> **Problem requirements**:
Copy the records below from the line with "Open the LinkedIn" up to and including the line with "coord(218,189)", reproducing each line exactly.

> **Entries**:

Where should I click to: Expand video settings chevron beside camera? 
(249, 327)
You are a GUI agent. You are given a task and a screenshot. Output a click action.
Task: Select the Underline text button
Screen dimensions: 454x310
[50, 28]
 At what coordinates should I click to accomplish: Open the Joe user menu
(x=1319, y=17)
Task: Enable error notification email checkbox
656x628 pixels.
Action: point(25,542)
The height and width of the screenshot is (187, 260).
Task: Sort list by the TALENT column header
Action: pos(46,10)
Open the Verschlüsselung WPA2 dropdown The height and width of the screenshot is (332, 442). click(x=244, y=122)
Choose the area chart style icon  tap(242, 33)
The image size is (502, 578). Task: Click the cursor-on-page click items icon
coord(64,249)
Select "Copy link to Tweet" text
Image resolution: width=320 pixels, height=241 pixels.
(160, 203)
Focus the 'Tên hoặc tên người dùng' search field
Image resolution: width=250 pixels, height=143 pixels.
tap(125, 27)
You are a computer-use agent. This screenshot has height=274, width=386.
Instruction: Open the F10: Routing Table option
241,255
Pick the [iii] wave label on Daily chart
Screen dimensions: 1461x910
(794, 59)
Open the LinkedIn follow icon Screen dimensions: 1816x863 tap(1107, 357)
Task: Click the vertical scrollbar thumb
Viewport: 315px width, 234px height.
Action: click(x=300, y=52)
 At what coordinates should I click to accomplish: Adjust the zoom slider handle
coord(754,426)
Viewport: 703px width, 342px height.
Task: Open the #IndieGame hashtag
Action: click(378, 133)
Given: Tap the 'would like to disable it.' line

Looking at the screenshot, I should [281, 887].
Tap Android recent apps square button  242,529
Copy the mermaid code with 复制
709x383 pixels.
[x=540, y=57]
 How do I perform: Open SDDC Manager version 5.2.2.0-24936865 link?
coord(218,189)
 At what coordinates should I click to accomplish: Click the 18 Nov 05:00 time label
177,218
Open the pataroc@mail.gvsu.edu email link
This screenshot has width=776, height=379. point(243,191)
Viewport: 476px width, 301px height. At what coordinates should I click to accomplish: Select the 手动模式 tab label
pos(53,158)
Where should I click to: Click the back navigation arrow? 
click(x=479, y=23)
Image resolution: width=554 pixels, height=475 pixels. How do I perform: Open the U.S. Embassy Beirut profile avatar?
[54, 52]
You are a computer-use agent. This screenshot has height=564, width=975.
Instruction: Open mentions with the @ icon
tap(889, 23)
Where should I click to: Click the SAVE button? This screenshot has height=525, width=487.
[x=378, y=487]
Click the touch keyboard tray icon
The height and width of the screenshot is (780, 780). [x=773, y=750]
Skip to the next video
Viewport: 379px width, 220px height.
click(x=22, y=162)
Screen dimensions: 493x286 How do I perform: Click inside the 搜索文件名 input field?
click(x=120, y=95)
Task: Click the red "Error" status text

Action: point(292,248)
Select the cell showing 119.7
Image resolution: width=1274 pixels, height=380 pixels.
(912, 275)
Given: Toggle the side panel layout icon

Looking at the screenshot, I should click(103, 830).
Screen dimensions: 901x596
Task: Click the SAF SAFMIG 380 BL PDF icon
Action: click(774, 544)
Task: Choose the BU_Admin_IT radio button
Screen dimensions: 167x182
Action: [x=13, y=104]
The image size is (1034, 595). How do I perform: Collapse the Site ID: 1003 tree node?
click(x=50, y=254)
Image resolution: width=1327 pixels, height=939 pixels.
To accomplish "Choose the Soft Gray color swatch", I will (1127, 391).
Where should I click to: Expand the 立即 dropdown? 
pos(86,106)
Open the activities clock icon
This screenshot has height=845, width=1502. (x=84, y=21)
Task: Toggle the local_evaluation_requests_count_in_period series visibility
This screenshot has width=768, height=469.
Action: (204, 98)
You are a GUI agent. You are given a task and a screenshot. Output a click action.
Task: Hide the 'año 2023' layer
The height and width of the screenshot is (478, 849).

> **The completed task**:
Open the LinkedIn follow icon Screen dimensions: 1816x863 tap(1107, 357)
Task: Click the vertical scrollbar thumb
Viewport: 315px width, 234px height.
Action: click(x=300, y=52)
 At what coordinates should I click to accomplish: Adjust the zoom slider handle
coord(754,426)
Viewport: 703px width, 342px height.
Task: Open the #IndieGame hashtag
Action: click(378, 133)
Given: Tap the 'would like to disable it.' line

Looking at the screenshot, I should [281, 887].
Tap Android recent apps square button  242,529
Copy the mermaid code with 复制
709x383 pixels.
[x=540, y=57]
 How do I perform: Open SDDC Manager version 5.2.2.0-24936865 link?
coord(218,189)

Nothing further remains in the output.